AfIC 2025 Launches in Nairobi With Strong Calls to Mobilize African Capital and Accelerate Investment Action
The Africa Investment Conference 2025 opened today in Nairobi, bringing together investors, policymakers, innovators and CFA charter holders to chart a more decisive course for Africa’s economic transformation. Principal Secretary for Investment Promotion Abubakar Hassan Abubakar delivered the keynote address, highlighting Kenya’s commitment to enabling investment-grade opportunities and strengthening the continent’s collective ability to mobilize capital at scale.
In his remarks, PS Abubakar underscored that Africa’s long-discussed potential has shifted into a phase of accelerated materialization, stating that “Africa’s moment is now.” He emphasized Kenya’s ongoing reforms to improve the investment climate through clearer regulations, predictable policies, modernized frameworks expanding innovation and Industrial Special Economic and Export Processing Zones. “Sustainable growth depends on sustained investment,” he said, adding that Kenya is “engineered for investment” and positioned to operate at regional and continental scale.
PS Abubakar also highlighted the proposed Draft Public–Private Sector Engagement Bill as a solution, explaining that it would bring Business Membership Organizations (BMOs) under a coordinated umbrella to streamline dialogue, reduce duplication strengthen collective advocacy. He clarified that the Bill is meant not to limit any association’s influence, but to create predictable, accountable structures that boost investor confidence and support Kenya’s shift toward private-investment–led growth.
Other speakers reinforced the urgency of action. Oyebanji Fehintola of the CFA Institute and the Africa Finance Corporation (AFC) stressed the need to turn Africa’s potential into investable opportunities backed by domestic capital. Citing AFC’s research, he noted that Africa has at least $4 trillion in domestic institutional capital, but continues to face a significant infrastructure gap requiring $150 billion annually. He warned that “every single dollar will only flow into well-governed, well-structured and well-managed markets,” calling for deeper technical expertise, transparent institutions stronger African talent.
Fehintola also reminded attendees that capital flight undermines investor confidence, saying, “If you are not investing here, what signal are you sending to the rest of the world about investing in Africa?” He underscored the need for domestic pension funds, insurance companies, sovereign wealth funds to increase their participation in African assets.
CFA Society East Africa President Francis Nasyomba highlighted the barriers slowing intra-African trade and investment, pointing to fragmented policies and high logistics costs.
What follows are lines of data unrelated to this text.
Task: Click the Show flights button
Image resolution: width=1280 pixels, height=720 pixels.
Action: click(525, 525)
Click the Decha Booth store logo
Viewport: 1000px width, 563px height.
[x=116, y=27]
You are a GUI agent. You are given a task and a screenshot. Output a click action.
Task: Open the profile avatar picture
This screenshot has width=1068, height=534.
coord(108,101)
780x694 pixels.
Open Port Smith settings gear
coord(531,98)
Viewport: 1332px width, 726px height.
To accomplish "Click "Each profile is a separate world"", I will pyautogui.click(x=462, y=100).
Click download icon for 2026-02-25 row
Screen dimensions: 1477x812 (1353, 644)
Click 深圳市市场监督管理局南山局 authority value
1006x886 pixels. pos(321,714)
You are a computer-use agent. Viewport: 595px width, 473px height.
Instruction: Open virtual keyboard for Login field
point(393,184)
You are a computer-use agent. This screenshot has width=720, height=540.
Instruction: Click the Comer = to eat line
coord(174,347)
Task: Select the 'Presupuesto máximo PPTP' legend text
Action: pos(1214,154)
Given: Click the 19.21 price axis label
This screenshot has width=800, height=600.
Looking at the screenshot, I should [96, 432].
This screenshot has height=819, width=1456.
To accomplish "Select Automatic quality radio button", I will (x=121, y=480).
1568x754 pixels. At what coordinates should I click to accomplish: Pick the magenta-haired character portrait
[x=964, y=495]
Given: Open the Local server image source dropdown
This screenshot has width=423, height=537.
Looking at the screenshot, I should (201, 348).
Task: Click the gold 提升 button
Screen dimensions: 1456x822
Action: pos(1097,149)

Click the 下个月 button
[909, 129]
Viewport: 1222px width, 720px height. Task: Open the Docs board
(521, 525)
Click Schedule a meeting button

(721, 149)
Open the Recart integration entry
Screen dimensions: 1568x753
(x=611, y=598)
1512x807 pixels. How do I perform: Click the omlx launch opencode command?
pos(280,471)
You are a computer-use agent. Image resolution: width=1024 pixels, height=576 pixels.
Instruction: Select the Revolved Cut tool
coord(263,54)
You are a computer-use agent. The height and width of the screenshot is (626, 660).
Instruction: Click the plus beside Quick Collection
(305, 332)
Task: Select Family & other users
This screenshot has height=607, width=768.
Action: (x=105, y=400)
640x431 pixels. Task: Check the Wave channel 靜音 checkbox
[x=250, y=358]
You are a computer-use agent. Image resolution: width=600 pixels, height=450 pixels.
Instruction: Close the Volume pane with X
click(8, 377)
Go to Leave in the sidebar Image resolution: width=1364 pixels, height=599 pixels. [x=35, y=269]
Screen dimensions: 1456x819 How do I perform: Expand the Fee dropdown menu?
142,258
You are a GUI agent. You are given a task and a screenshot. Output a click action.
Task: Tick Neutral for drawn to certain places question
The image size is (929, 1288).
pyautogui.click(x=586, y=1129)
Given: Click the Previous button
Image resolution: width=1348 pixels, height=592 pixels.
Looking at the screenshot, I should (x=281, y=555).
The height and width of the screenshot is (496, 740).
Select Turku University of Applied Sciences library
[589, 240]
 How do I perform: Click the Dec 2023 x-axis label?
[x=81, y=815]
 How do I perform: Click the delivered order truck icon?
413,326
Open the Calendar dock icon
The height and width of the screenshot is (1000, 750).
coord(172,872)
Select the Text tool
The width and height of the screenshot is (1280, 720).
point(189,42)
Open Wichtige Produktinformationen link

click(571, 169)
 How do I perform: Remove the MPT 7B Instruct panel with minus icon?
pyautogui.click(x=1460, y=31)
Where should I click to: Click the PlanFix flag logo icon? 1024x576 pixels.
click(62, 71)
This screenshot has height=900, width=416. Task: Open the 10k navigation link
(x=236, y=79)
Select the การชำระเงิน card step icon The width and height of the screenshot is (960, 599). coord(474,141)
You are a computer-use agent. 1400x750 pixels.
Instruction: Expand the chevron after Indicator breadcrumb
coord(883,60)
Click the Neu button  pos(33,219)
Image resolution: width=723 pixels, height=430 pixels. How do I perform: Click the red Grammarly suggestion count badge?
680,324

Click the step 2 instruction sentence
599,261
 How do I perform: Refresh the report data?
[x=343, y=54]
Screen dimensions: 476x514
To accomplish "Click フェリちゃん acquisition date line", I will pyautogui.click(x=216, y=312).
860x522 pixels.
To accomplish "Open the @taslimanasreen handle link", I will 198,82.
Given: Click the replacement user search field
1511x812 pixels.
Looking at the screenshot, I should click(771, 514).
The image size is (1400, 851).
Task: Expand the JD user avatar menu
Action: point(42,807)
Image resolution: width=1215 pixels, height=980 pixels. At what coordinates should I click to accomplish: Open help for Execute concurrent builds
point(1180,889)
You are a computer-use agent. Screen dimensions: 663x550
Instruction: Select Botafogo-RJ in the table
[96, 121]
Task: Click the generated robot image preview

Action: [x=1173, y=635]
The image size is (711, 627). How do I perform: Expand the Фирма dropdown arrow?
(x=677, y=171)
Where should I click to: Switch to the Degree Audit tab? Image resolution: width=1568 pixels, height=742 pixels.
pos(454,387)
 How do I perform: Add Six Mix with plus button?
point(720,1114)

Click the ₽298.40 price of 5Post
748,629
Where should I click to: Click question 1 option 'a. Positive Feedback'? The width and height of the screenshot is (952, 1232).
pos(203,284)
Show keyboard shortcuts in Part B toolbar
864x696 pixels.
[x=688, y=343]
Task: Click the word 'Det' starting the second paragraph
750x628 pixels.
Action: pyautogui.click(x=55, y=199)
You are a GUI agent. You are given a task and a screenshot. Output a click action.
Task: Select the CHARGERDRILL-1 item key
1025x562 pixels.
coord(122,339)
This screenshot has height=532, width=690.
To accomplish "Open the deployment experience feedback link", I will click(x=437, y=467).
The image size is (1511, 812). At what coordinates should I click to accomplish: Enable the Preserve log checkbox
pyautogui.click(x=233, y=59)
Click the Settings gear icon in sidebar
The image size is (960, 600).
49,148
He noted that inter-African trade remains at just 16% and remarked that “we cannot keep rising forever. At some point we have to soar.” Nasyomba urged participants to pursue concrete, individual contributions that collectively shift market dynamics, stating, “Now imagine if every single one of us did one thing… That would be 500 action points pushing the agenda of Africa investing in Africa.”
As the conference continues through tomorrow delegates are expected to outline tangible commitments and mechanisms for follow-up, as several speakers emphasized, from discussion to execution.
PS Abubakar closed with a call for bold, collaborative effort: “This is the Africa the world must reckon with. Confident, capable, youthful determined to chart its own economic path.” He reiterated Kenya’s readiness to lead and partner, noting that “Kenya is ready—ready to partner, ready to innovate, ready to lead.”
AfIC 2025 now sets the stage for a renewed wave of continental investment, driven by African institutions, African expertise and African ambition.